Purkinje Effect

22 June – 27 July, Galerie 1900–2000, Paris

By Robert Barry

Purkinje Effect, 2013 (installation view, from left: Anonymous, Portrait of Hans Bellmer, c. 1945, vintage gelatin silver print, 25 × 19 cm; Francis Picabia, Point, 1951, oil on cardboard). Courtesy Galerie 1900–2000, Paris

First on your left as you enter is a drawing,
 no more than a half-metre square, offering a window onto a strange kind of Eden. Giant flowers, twined like musical clefs, shade tiny trees through which goat-thighed imps frolic and drink toasts. A microcosmic Cockayne rendered in a spidery greyscale, it’s seemingly hellbent on leaving as little white space unfilled by fairytale whimsy as possible. But this is not an illustration from Tolkien nor a preparatory sketch for some phantasmagoria of Bosch or Enki Bilal. The signature identifies it as a product of the spirit world, by ‘Victorien Sardou, medium’.

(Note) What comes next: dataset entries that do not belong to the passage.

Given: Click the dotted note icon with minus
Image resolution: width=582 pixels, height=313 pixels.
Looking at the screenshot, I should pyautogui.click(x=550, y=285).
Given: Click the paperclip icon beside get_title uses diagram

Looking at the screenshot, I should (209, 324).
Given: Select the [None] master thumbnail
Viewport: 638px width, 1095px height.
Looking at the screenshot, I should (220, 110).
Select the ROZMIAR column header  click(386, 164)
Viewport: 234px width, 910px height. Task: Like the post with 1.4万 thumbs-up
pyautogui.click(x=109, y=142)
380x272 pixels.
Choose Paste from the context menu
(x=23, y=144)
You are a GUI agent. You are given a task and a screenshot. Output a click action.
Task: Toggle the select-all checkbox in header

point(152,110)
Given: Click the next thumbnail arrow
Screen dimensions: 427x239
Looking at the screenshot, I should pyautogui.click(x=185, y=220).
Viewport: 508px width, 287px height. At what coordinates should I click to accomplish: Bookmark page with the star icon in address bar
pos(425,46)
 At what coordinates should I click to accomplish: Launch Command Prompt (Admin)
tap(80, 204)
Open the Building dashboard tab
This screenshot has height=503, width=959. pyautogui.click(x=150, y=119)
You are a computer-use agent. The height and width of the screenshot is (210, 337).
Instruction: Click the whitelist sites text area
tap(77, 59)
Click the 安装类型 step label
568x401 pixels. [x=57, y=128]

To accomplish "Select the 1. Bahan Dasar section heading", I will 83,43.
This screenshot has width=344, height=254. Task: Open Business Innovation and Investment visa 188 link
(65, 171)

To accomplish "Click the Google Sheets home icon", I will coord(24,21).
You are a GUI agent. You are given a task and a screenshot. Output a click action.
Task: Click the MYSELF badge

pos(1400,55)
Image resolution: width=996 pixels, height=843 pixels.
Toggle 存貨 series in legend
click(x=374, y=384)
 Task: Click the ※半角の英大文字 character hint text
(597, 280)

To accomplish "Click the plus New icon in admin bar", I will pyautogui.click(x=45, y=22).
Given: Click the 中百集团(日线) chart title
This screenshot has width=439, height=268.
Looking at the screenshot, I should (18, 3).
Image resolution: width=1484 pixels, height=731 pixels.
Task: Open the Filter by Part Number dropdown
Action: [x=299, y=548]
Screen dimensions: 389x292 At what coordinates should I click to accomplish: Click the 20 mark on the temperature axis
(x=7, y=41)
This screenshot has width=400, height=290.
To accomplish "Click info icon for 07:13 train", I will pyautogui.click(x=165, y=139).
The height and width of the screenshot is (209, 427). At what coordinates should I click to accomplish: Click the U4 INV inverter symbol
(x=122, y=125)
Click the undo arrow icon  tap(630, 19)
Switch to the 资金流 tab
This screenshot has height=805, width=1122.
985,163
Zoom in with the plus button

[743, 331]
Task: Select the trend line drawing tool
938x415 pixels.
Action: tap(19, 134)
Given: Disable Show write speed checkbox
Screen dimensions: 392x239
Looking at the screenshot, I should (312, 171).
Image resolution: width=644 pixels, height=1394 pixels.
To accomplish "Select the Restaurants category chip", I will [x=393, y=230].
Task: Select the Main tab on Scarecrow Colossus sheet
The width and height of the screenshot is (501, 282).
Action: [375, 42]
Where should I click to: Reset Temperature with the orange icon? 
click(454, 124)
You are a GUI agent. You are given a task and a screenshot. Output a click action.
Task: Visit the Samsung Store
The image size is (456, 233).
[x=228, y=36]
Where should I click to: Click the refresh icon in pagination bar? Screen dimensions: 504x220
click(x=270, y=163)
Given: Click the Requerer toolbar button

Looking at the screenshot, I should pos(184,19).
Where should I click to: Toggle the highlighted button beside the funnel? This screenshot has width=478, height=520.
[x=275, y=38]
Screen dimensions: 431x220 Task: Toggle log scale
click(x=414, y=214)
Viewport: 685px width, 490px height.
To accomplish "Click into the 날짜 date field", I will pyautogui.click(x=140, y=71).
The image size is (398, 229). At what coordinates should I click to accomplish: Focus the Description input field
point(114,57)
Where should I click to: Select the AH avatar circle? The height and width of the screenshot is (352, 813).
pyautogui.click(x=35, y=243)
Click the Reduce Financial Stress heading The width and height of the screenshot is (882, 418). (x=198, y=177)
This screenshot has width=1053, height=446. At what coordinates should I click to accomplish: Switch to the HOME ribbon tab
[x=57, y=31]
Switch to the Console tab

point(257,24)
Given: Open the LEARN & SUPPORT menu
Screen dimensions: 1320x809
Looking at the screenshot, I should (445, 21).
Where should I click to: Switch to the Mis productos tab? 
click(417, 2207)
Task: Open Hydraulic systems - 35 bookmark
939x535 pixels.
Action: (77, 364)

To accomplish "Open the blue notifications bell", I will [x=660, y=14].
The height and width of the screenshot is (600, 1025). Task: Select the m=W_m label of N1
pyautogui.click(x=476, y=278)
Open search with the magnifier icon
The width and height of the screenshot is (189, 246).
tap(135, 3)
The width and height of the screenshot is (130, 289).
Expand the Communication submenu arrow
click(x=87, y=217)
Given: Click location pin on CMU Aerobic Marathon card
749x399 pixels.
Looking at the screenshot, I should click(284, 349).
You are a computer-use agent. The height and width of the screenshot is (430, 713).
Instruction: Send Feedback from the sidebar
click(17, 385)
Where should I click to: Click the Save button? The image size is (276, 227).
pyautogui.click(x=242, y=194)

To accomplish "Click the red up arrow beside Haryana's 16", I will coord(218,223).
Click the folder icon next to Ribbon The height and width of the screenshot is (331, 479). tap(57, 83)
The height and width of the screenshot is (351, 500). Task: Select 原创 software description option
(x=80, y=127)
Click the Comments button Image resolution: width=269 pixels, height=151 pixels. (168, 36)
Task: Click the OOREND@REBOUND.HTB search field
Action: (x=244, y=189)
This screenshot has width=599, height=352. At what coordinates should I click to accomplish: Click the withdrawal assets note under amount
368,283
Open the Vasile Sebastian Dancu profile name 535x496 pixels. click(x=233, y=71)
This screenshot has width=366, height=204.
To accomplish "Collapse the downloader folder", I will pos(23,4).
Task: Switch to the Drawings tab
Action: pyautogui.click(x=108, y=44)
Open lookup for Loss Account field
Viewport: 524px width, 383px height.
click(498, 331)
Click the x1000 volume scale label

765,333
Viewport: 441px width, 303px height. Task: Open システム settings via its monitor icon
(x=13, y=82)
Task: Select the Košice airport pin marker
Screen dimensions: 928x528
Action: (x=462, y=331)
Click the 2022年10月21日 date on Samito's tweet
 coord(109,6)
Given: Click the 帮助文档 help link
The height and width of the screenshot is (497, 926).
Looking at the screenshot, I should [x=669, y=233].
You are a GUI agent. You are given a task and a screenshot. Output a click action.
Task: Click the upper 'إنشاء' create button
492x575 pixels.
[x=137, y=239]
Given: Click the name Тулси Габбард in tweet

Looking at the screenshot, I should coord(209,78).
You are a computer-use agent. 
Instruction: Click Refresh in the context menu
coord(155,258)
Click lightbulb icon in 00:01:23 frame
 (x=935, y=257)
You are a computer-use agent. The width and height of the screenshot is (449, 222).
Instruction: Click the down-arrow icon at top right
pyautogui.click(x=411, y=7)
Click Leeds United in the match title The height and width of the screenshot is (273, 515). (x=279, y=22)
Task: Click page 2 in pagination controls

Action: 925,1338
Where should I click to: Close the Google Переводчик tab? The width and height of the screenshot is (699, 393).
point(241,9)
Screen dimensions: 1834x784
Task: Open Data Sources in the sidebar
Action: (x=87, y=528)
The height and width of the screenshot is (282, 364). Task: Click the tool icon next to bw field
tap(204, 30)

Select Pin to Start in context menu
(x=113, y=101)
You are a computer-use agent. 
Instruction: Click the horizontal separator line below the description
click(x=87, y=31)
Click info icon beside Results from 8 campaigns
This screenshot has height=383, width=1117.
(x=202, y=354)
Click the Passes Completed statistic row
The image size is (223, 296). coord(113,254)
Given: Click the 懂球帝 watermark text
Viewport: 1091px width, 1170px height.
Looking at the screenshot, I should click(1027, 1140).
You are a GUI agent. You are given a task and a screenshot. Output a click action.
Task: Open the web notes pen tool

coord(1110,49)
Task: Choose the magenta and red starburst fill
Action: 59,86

There is something of the night about Purkinje Effect. Curated by artist Laurent Grasso for the Palais de Tokyo’s Nouvelles Vagues seasonof new curating talent, its title derives from the nocturnal distortion in colour contrast first noticed by Czech anatomist Jan Purkyne. Grasso cheerfully admits that he is no curator. Nonetheless, the selection testifies to a strain of research and adept juxtaposition that has long characterised his endeavours – in particular, perhaps, last year’s solo show Uraniborg, at the Jeu de Paume across town. 

Working on that, Grasso became fascinated by a grotto built by Huguenot craftsman Bernard Palissy in the surrounding Tuileries gardens. So he was immediately struck, upon delving into Galerie 1900–2000’s collection, by a sketch (Quartier des Animaux chez Zoroastre, Bernard Palissy, c. 1860)
 by the aforementioned Sardou, a dramatist, apparently under psychic dictation from Palissy himself, now resident on Jupiter and living next door to Zoroaster (whose home, in florid curlicues, the drawing depicts).

Palissy’s ghost is not the only spirit haunting this exhibition. The death mask of Paul Éluard hangs austere and impassive, marred by bullet holes received during the liberation of Paris when it hung in André Breton’s studio. The two surrealists had been fascinated by death masks since their discovery, in the late 1920s, of a book by Ernst Benkard. Éluard confessed to Breton he had dreamt about an anonymous girl whose mask he’d seen in that book, and consequently took the unusual step of posing for his own cast. Hence Éluard’s death mask was shot while its model still lived.

Elsewhere are a full moon in miniature
by Picabia amidst a dense swirl of nautical blue (Point, 1951); a strutting portrait of the actress Musidora, star of Louis Feuillade’s Vampires serials; and an oil painting by Dorothea Tanning (Une Lune dans l’Autre, 1958) from the moment when her more figurative dream images burst into blushes of abstract colour. Each one the inhabitant of a liminal twilight world. The three of his own works that Grasso has included might be situated both before and after all of these. 

Two 2012 paintings from his Studies into the 
Past series, depicting a flock of birds swooping through a forest clearing and an eclipse over 
a medieval cityscape, involved professional restorers advising Grasso on how to match 
the velvet hues of Renaissance oils, though no cinquecento Florentine ever depicted such marvels. The neon Purkinje Effect (2013), meanwhile, spreads art nouveau-esque tendrils from its gleaming lettering, though that material was unknown to the belle époque. All three works look backward while reaching forward, spreading light while hinting at darkness.

Grasso’s selection delights in the narrative powers of objects and the dreamlike crossing
 of paths. In a vitrine, the open pages of the surrealist journal Minotaure present Breton’s famous essay ‘Le Message Automatique’ (1933), and facing it, a reproduction of Sardou’s Quartier des Animaux chez Zoroastre. Purkinje Effect accordingly revisits Surrealism through surreal eyes, more like a baroque cabinet of curiosities than a standard museum show – and all the better for it.